In June 1903, Anderson filed for a patent application for 17 years for her designed window cleaning device. Although there were other inventions at the time, Anderson's simple model was the first operational windshield. When Anderson submitted for the copyright in 1903, automobiles were not very famous.
The Model A vehicle, designed by Henry Ford, was not yet produced. As a result, when she attempted to sell the copyright to her creation in 1905 through a well-known Canadian business, they turned her down.
They did not think it had a commercial value that they would undertake its selling. Many others also didn't understand the benefit of her idea and emphasized the danger of the driver becoming distracted while controlling the equipment and operating wipers.
Windscreen wipers based on Anderson's core idea became standard equipment. She stopped pursuing to the product in the market and the copyright ended in 1920. At the same time, the automotive manufacturing industry flourished dramatically and Anderson allowed interested corporations to access her concept. Cadillac was the first automobile company to include these as standard features in 1922.

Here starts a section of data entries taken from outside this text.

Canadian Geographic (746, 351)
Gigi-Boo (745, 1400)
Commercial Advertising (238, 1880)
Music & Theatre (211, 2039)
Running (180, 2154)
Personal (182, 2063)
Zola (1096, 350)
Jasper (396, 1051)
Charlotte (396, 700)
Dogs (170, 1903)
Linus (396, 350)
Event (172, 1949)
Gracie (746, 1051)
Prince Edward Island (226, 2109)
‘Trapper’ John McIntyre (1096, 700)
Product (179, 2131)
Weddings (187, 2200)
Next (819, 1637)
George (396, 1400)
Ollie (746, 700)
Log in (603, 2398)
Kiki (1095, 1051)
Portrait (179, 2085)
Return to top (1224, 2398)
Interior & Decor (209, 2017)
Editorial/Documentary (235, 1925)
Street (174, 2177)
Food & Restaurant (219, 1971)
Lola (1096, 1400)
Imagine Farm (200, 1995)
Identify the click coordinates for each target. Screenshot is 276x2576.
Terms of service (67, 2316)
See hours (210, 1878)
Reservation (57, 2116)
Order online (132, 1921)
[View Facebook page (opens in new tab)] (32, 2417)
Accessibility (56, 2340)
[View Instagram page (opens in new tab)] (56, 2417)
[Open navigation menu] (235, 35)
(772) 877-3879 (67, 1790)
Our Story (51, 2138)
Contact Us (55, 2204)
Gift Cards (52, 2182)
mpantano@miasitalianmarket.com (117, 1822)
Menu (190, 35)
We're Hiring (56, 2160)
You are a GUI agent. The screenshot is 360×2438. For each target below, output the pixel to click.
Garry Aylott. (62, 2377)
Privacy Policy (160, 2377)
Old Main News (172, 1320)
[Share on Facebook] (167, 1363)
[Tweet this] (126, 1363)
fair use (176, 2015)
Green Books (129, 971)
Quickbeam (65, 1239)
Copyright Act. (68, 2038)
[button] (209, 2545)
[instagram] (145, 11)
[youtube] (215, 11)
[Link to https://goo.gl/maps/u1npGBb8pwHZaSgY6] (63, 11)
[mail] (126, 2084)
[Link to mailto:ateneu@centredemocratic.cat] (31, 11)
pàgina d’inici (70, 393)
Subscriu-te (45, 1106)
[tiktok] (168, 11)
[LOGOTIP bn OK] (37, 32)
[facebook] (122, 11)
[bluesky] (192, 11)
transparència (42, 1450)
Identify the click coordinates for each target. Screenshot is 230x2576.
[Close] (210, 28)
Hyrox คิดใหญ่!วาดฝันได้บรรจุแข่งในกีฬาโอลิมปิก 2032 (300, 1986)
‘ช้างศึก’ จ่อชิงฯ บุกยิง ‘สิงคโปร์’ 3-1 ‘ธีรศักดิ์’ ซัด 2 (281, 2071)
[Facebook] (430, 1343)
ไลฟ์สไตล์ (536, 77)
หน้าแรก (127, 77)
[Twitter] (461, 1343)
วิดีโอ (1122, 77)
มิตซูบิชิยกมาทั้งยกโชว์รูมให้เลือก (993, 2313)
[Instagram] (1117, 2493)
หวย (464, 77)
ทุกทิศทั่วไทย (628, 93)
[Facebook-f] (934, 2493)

Driving grew more widespread in 1922, but there was no way to clear the glass on private vehicles at the time. Cadillac believed it would be a good idea to adopt Anderson's concept for road cars to their motorized vehicles. As a result, Cadillac started to include windscreen wipers as a common part of their automobiles.
Anderson’s Death and Legacy
Mary Anderson’s windshield wiper was greatly adopted in the automotive industry and it became standard equipment. However, Anderson was not compensated for her invention. Fortunately, she got the credit that she deserved when was included in the National Inventors Hall of Fame in the year 2011.
She continued to manage and run the Fairmont Apartments until when she died at 87 years in her Monteagle, Tennessee home. She was then buried at Elmwood Cemetery.